- _Passage for review_
Goodbye Friend

A good friend of mine has recently died.  He happens to be English, so I have not seen him for some time.  He moved back to England.  Distance does not diminish friendship; it just makes it more difficult to spend one-on-one time in person.  We’ll call my friend, John.  I have known John for nearly four decades.  He was a fellow Quaker.  We had some things like that in common.  And there was much about him that was quite different than me.
I learned that John was an avid sports fan.  As a former athlete and sports fan, this appealed to me.  Very early in my time in England, John posed a question.  “Do you want to go with me to a football match?”  Affirmatively, I replied.  And so it was that I saw my first English Premier League soccer match.  It was at Aston Villa, one of the three Birmingham “major league” teams, as we would call them.

- _Given records_
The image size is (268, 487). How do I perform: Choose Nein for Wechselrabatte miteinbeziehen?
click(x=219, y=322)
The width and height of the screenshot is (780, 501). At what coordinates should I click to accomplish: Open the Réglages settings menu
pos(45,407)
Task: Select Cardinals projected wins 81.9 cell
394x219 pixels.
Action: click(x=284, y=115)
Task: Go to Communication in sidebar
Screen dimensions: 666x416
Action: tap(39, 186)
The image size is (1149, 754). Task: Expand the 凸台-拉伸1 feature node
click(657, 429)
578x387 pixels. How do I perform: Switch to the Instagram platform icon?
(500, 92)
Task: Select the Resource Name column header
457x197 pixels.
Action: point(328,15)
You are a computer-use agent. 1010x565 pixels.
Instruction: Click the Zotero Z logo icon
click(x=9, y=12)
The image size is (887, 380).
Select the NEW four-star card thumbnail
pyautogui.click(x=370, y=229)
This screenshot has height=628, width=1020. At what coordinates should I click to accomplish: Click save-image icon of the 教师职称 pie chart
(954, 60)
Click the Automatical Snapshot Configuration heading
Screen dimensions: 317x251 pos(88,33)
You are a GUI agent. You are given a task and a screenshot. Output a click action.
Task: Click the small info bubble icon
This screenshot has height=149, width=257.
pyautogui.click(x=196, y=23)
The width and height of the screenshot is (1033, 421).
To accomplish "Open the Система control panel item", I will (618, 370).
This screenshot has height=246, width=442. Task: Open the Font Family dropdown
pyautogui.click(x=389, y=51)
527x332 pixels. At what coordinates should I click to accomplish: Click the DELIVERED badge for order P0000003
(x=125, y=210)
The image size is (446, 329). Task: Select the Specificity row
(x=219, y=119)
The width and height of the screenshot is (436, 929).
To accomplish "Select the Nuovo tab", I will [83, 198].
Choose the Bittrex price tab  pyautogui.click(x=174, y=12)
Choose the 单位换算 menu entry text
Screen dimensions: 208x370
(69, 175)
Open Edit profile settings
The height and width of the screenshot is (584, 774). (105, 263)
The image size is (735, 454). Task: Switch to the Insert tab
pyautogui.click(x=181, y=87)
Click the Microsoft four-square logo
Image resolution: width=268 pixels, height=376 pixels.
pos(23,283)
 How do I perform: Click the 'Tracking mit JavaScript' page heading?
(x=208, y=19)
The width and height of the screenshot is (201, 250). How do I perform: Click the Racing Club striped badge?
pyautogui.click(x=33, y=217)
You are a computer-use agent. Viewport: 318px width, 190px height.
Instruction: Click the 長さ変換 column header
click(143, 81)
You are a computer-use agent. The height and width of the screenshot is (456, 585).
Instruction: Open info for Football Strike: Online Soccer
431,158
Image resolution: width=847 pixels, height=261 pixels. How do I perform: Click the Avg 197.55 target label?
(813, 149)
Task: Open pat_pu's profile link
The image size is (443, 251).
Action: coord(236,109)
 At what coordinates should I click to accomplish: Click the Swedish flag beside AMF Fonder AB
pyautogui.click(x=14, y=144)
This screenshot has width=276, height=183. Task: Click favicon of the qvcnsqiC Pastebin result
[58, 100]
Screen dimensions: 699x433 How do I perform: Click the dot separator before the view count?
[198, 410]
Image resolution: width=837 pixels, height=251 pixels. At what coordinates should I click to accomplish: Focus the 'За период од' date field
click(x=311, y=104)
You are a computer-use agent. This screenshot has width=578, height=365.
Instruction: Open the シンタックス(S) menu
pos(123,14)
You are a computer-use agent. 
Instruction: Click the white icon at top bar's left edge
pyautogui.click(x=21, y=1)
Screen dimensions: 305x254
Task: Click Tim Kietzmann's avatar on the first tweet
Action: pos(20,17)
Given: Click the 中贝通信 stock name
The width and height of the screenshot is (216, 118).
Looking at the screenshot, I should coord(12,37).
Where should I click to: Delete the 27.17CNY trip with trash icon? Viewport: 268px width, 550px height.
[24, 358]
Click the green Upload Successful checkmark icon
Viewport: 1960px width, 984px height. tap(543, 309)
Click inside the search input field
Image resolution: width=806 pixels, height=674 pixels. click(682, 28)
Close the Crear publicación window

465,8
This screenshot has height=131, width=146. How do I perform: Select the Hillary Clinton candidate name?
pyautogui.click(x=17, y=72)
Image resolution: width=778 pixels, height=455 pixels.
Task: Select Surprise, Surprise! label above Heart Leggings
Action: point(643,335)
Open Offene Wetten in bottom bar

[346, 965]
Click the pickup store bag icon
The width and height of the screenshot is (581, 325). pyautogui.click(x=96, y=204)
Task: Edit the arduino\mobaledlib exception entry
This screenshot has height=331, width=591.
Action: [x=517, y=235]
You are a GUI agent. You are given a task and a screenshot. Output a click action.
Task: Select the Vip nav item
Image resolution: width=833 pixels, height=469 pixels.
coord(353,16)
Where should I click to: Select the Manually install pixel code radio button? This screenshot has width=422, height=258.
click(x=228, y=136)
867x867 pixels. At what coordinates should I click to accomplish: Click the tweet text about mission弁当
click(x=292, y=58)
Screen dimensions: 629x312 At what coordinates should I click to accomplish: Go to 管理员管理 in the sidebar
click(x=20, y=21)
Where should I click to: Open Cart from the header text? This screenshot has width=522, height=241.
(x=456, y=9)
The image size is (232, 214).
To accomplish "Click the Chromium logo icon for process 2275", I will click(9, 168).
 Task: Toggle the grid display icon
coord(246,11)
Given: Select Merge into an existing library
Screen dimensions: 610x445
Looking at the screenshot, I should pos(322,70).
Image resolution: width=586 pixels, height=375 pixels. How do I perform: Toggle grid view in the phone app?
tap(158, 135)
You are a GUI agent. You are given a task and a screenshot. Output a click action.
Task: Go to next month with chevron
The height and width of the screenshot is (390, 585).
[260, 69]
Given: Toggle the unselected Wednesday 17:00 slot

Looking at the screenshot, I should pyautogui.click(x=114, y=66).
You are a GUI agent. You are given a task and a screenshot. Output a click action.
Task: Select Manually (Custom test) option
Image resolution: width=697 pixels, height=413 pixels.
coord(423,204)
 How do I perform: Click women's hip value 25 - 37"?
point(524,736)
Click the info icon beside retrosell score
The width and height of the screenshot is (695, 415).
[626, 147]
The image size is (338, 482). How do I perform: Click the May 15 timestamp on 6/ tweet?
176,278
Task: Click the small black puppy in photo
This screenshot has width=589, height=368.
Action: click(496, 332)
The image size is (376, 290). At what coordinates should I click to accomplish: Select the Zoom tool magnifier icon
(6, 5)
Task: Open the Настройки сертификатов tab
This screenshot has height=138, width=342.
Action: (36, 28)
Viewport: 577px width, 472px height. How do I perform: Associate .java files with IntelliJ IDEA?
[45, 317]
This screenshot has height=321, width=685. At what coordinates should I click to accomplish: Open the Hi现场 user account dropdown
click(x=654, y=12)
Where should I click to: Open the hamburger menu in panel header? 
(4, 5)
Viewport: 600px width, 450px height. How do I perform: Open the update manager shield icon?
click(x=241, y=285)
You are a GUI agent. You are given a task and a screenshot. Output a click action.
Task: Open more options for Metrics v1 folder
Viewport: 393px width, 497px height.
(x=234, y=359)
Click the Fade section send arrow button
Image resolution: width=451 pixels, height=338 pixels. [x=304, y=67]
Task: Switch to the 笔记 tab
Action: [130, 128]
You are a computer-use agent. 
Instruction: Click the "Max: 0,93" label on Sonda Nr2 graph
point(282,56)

- _Exercise prompt_
Say whether each statement agrees with the Goodbye Friend text, answering yes or no and quoting the words that settle it: (a) The writer has known John for about forty years. (b) John shared the writer's religious faith. (c) The writer believes distance weakens friendship.

- _Result below_
(a) Yes: "I have known John for nearly four decades."
(b) Yes: "He was a fellow Quaker."
(c) No: "Distance does not diminish friendship"